= SELECTED PASSAGE =
But is it fair for a day old newbie to compete with a decade old character?
Also, this argument is such a myth. Not only do we have skill injectors, but also skills have a ceiling, which is quite low for individual activities. An older character can just do more stuff.
Anyway, all these “limitations” are removed when you band together with other people and use friendship to take down your foe.
Also, you don’t even have it as hard as the people who started in 2003. They rebalanced initial skills, so new characters have more skills on creation.
less. I remember that creating “caldari achura monk” long time ago granted player a “missile launcher operation” skill at 5 and plenty of support skills as well. Plus generally “unneeded” charisma was very low in favor of other stats for faster learning learnings and core skills.
There’s certainly not much data available in the forum …
… but it does seems likely the sum of bots plus SP farming alts is growing, and that the player/character ratio has changed significantly.
This would mean that “average players online” and similar statistics aren’t stable, and may be going through a period of relatively rapid variation.

= PROVIDED DATA =
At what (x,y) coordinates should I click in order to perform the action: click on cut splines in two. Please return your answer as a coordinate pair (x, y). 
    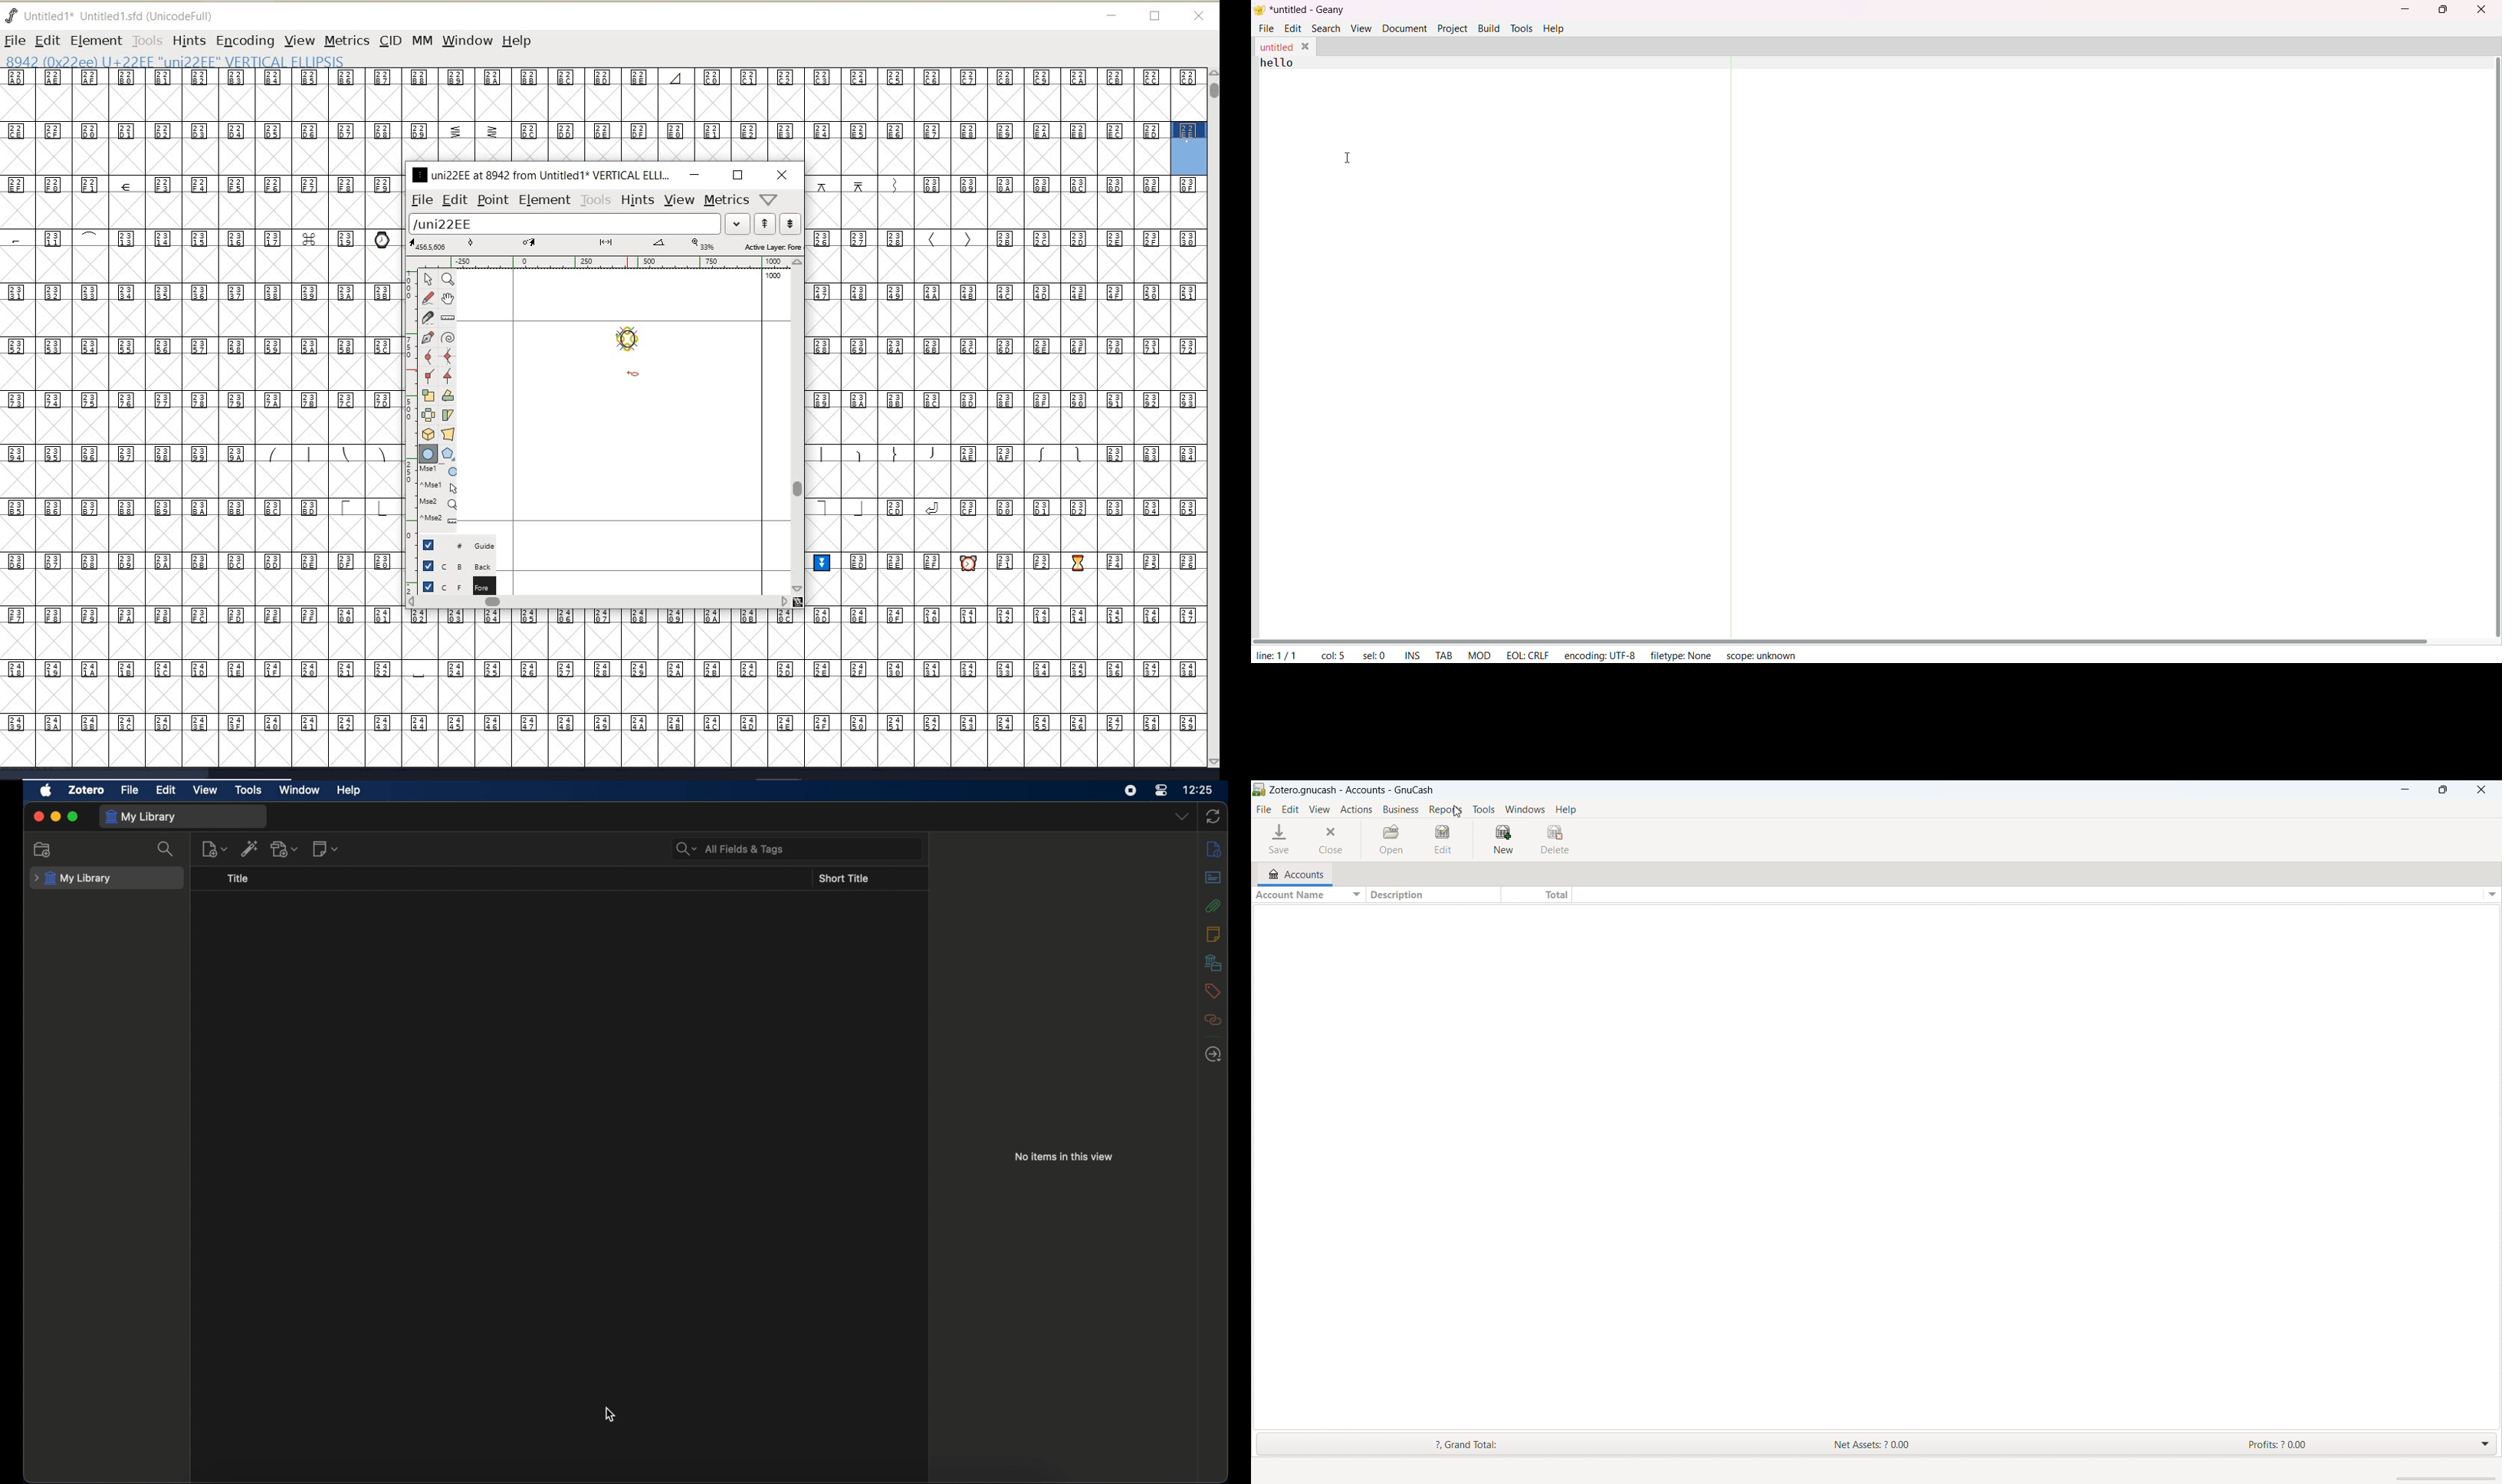
    Looking at the image, I should click on (428, 317).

= WHAT YOU HAVE TO DO =
Transcribe the forum discussion word for word, beginning at "But is it fair" and stopping after "down your foe.". Rely only on the forum discussion about new and veteran characters.

= WRITTEN REPLY =
But is it fair for a day old newbie to compete with a decade old character?
Also, this argument is such a myth. Not only do we have skill injectors, but also skills have a ceiling, which is quite low for individual activities. An older character can just do more stuff.
Anyway, all these “limitations” are removed when you band together with other people and use friendship to take down your foe.